'Debt Service' is explained in detail and with examples in the Banking edition of the Herold Financial Dictionary, which you can get from Amazon in Ebook or Paperback edition.
Debt service refers to the cash that is necessary to be paid over a certain period of time in order to repay both principal and interest on a given debt. For individuals, monthly mortgage payments, or credit card bill payments, prove to be good examples of personal debt service. For businesses, payments on lines of credit, business loans, or coupon payments of bonds represent samples of corporate debt service.
Where businesses or personal debt service is concerned, this is used to calculate the DSCR, or debt service coverage ratio. This ratio is that of the cash that is on hand for servicing the debt’s principal, interest, and lease payments. This measurement is a much utilized benchmark that helps to determine a company or an individual’s capability of generating sufficient money to cover the payments on their debt. With a higher debt service coverage ratio, loans are easier to get for both companies and people.

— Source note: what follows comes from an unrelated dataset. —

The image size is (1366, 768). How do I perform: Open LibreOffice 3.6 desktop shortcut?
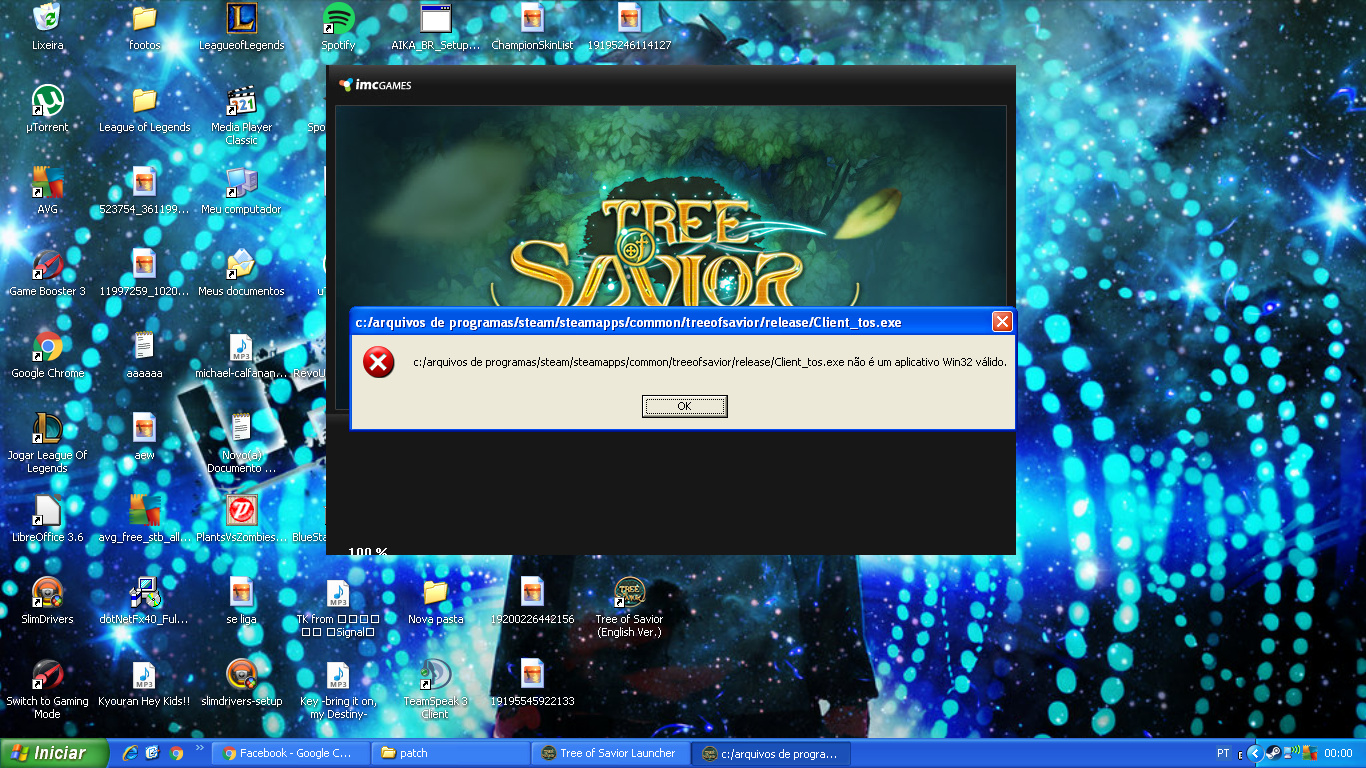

The commercial banking industry also employs this phrase. Here, it can refer to the minimally acceptable ratio that a given lender will accept. This might turn out to be a condition of making the entity such a loan in the end. When this type of a condition is part of the loan covenant, then violating the debt service coverage ratio can sometimes be considered an action of default.
Debt service coverage ratios are similarly used in the world of corporate finance. Here, they describe the sum of available cash flow that is usable for covering yearly principal and interest payments on any and all debts. This includes payments for sinking funds.
Commercial real estate finance similarly utilizes debt service and debt service coverage ratios as the main means of discovering if a given property is capable of maintaining its level of debt using only its own cash flow. In the past ten or so years, banks would look for a minimum debt service coverage ratio of minimally 1.2. Banks that proved to be more aggressive were willing to work with lower ratios.
This practice led to greater risk in the system that helped to bring on the financial meltdown and resulting crisis that stretched from 2007 to 2010. When an entity has more than a ratio of one debt service coverage ratio, it is theoretically capable of covering its debt requirements with cash flow. Similarly, if this ratio is less than one, then the statistics claim that an insufficient amount of cash flow exists to meet the required loan payments.